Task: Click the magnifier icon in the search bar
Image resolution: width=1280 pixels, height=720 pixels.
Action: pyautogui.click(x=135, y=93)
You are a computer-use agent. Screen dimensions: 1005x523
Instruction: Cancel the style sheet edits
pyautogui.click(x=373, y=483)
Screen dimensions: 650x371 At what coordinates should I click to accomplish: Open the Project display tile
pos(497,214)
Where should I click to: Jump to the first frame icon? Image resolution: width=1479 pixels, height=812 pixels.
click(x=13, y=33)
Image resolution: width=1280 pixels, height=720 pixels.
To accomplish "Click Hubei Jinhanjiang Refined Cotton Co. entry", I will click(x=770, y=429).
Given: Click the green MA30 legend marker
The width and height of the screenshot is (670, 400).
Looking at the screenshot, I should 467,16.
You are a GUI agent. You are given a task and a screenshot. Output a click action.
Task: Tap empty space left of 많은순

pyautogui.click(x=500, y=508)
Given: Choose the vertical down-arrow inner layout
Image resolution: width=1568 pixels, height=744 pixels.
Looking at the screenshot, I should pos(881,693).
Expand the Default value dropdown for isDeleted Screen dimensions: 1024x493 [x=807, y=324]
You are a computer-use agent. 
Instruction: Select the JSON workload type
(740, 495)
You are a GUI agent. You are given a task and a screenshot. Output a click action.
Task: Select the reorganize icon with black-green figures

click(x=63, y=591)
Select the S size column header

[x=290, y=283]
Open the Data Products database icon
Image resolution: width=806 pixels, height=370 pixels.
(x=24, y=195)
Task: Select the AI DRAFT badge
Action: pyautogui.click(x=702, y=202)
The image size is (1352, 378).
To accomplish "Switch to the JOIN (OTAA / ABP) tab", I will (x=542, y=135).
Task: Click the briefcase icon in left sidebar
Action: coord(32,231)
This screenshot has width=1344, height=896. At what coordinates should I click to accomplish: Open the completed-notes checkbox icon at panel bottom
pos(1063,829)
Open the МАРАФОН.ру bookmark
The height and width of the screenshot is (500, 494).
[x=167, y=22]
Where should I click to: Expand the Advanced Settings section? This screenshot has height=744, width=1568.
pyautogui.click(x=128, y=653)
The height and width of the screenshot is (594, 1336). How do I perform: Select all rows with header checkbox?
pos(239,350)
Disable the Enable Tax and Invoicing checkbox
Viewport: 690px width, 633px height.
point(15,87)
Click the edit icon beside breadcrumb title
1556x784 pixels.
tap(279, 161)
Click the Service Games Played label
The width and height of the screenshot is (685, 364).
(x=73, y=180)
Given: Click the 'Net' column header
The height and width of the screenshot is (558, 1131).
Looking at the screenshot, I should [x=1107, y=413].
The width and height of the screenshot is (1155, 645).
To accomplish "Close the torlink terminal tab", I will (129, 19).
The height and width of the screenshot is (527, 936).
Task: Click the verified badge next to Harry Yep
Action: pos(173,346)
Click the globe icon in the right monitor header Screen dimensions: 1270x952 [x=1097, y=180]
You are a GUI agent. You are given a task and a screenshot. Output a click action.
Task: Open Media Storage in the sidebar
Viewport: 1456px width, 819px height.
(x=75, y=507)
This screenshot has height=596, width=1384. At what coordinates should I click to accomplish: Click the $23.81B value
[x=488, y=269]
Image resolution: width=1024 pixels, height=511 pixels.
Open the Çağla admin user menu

ABOUT THIS EXERCISE
Output every entry shown above, exactly.

SOLUTION TO THE PROBLEM
Task: Click the magnifier icon in the search bar
Image resolution: width=1280 pixels, height=720 pixels.
Action: pyautogui.click(x=135, y=93)
You are a computer-use agent. Screen dimensions: 1005x523
Instruction: Cancel the style sheet edits
pyautogui.click(x=373, y=483)
Screen dimensions: 650x371 At what coordinates should I click to accomplish: Open the Project display tile
pos(497,214)
Where should I click to: Jump to the first frame icon? Image resolution: width=1479 pixels, height=812 pixels.
click(x=13, y=33)
Image resolution: width=1280 pixels, height=720 pixels.
To accomplish "Click Hubei Jinhanjiang Refined Cotton Co. entry", I will click(x=770, y=429).
Given: Click the green MA30 legend marker
The width and height of the screenshot is (670, 400).
Looking at the screenshot, I should 467,16.
You are a GUI agent. You are given a task and a screenshot. Output a click action.
Task: Tap empty space left of 많은순

pyautogui.click(x=500, y=508)
Given: Choose the vertical down-arrow inner layout
Image resolution: width=1568 pixels, height=744 pixels.
Looking at the screenshot, I should pos(881,693).
Expand the Default value dropdown for isDeleted Screen dimensions: 1024x493 [x=807, y=324]
You are a computer-use agent. 
Instruction: Select the JSON workload type
(740, 495)
You are a GUI agent. You are given a task and a screenshot. Output a click action.
Task: Select the reorganize icon with black-green figures

click(x=63, y=591)
Select the S size column header

[x=290, y=283]
Open the Data Products database icon
Image resolution: width=806 pixels, height=370 pixels.
(x=24, y=195)
Task: Select the AI DRAFT badge
Action: pyautogui.click(x=702, y=202)
The image size is (1352, 378).
To accomplish "Switch to the JOIN (OTAA / ABP) tab", I will (x=542, y=135).
Task: Click the briefcase icon in left sidebar
Action: coord(32,231)
This screenshot has width=1344, height=896. At what coordinates should I click to accomplish: Open the completed-notes checkbox icon at panel bottom
pos(1063,829)
Open the МАРАФОН.ру bookmark
The height and width of the screenshot is (500, 494).
[x=167, y=22]
Where should I click to: Expand the Advanced Settings section? This screenshot has height=744, width=1568.
pyautogui.click(x=128, y=653)
The height and width of the screenshot is (594, 1336). How do I perform: Select all rows with header checkbox?
pos(239,350)
Disable the Enable Tax and Invoicing checkbox
Viewport: 690px width, 633px height.
point(15,87)
Click the edit icon beside breadcrumb title
1556x784 pixels.
tap(279, 161)
Click the Service Games Played label
The width and height of the screenshot is (685, 364).
(x=73, y=180)
Given: Click the 'Net' column header
The height and width of the screenshot is (558, 1131).
Looking at the screenshot, I should [x=1107, y=413].
The width and height of the screenshot is (1155, 645).
To accomplish "Close the torlink terminal tab", I will (129, 19).
The height and width of the screenshot is (527, 936).
Task: Click the verified badge next to Harry Yep
Action: pos(173,346)
Click the globe icon in the right monitor header Screen dimensions: 1270x952 [x=1097, y=180]
You are a GUI agent. You are given a task and a screenshot. Output a click action.
Task: Open Media Storage in the sidebar
Viewport: 1456px width, 819px height.
(x=75, y=507)
This screenshot has height=596, width=1384. At what coordinates should I click to accomplish: Click the $23.81B value
[x=488, y=269]
Image resolution: width=1024 pixels, height=511 pixels.
Open the Çağla admin user menu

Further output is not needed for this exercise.